Reproduce word for word the stretch of the LLaMA passage below from "Upon its release, LLaMA" through "access to them.".
Start of Given passage
Upon its release, LLaMA received immediate acclaim for its exceptional performance, surpassing models like GPT-3 despite having significantly fewer parameters. Several open-source models were developed in connection with LLaMA. For instance, Databricks introduced Dolly, a ChatGPT-like model inspired by Alpaca, an open-source LLM released by Stanford in mid-March. Notably, Alpaca utilized the weights from Meta’s LLaMA model. Vicuna, a fine-tuned version of LLaMA, achieves performance on par with GPT-4.

The ongoing discussion surrounding LLaMA’s leak and the subsequent developments in the open source community continue to shape the landscape of AI models and access to them.

Senators criticize Meta’s use of the word ‘leak’

The Senators had harsh words for Zuckerberg regarding LLaMA’s distribution and the use of the word “leak.”

“The choice to distribute LLaMA in such an unrestrained and permissive manner raises important and complicated questions about when and how it is appropriate to openly release sophisticated AI models,” the letter says.

“Given the seemingly minimal protections built into LLaMA’s release, Meta should have known that LLaMA would be broadly disseminated, and must have anticipated the potential for abuse,” it continues. “While Meta has described the release as a leak, its chief AI scientist has stated that open models are key to its commercial success. Unfortunately, Meta appears to have failed to conduct any meaningful risk assessment in advance of release, despite the realistic potential for broad distribution, even if unauthorized.”
End of Given passage
Start of Material supplied
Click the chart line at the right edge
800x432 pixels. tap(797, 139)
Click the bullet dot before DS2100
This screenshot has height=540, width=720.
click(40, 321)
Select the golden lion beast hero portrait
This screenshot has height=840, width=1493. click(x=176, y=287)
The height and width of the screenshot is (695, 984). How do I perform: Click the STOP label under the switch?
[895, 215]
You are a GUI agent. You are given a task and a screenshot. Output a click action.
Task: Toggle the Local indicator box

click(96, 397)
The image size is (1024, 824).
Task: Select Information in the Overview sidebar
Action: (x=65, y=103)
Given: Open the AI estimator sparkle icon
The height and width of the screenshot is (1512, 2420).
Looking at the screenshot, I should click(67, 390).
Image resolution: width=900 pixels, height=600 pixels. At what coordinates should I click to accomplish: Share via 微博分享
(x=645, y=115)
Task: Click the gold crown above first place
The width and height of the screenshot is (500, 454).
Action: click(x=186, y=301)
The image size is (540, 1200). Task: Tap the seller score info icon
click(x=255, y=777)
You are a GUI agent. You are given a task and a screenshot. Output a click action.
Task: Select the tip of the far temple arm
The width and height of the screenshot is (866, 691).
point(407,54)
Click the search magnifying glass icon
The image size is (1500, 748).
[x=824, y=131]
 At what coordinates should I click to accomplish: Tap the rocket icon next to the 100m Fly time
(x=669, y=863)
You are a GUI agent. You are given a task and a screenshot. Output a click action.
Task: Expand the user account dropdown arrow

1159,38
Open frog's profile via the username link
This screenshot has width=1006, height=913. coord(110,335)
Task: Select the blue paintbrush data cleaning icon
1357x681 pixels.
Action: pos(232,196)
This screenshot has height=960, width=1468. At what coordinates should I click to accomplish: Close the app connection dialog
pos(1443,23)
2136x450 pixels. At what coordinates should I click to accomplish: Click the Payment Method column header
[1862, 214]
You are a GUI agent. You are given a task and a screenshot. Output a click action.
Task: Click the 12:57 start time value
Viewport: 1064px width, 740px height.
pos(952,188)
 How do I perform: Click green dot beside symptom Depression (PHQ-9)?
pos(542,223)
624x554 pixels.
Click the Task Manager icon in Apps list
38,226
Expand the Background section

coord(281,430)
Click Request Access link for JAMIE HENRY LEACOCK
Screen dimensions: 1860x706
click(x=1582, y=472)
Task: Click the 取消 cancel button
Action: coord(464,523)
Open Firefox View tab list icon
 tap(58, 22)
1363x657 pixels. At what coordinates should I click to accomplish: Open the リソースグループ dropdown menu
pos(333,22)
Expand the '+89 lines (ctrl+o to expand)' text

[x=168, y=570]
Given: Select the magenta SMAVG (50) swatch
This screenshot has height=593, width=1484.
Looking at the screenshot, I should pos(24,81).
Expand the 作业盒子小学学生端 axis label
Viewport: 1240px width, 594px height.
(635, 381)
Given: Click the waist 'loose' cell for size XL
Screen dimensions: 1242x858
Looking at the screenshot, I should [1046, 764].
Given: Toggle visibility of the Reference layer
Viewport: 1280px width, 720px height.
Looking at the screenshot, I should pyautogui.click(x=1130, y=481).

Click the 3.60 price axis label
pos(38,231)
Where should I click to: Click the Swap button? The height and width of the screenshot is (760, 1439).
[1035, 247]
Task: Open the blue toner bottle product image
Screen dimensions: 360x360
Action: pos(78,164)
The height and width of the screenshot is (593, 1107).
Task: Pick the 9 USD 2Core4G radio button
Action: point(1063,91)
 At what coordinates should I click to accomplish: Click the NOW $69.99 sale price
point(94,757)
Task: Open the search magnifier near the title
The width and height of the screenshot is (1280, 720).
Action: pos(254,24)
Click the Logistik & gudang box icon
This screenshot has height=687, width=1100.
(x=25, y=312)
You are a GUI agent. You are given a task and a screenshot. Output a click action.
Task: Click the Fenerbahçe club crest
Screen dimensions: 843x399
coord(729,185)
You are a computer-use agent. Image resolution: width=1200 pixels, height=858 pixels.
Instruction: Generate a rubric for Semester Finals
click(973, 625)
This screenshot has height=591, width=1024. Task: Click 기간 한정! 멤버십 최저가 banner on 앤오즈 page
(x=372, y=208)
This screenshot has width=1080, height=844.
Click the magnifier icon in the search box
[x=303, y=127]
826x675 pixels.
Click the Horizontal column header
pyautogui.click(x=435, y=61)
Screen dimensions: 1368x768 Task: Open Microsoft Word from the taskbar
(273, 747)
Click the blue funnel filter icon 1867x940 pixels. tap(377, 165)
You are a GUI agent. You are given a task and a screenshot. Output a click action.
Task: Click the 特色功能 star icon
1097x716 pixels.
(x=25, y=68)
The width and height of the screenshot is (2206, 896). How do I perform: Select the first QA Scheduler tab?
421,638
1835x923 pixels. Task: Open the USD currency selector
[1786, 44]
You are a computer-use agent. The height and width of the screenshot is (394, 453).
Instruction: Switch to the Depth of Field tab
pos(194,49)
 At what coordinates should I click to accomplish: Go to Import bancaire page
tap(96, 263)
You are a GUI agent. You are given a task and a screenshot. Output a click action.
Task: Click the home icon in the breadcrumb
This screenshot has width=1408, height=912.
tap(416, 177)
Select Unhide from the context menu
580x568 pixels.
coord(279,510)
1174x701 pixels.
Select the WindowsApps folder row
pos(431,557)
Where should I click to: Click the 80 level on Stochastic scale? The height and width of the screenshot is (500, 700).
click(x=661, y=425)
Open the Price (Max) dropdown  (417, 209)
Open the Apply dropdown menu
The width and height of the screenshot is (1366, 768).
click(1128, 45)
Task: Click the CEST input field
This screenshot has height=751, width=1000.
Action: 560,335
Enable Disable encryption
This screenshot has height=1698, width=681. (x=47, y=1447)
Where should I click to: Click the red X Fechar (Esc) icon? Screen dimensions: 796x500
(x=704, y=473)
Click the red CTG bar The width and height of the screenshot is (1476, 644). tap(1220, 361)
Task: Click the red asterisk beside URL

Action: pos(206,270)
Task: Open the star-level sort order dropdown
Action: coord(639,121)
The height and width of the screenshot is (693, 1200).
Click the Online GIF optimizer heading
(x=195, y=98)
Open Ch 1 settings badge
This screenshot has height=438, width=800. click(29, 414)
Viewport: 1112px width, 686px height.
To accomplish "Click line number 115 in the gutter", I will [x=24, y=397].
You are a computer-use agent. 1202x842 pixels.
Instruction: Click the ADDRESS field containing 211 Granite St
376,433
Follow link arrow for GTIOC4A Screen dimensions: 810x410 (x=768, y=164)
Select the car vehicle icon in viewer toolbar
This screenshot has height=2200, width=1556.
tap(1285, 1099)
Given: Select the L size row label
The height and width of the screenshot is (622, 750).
End of Material supplied
■ Answer to the exercise
Upon its release, LLaMA received immediate acclaim for its exceptional performance, surpassing models like GPT-3 despite having significantly fewer parameters. Several open-source models were developed in connection with LLaMA. For instance, Databricks introduced Dolly, a ChatGPT-like model inspired by Alpaca, an open-source LLM released by Stanford in mid-March. Notably, Alpaca utilized the weights from Meta’s LLaMA model. Vicuna, a fine-tuned version of LLaMA, achieves performance on par with GPT-4.

The ongoing discussion surrounding LLaMA’s leak and the subsequent developments in the open source community continue to shape the landscape of AI models and access to them.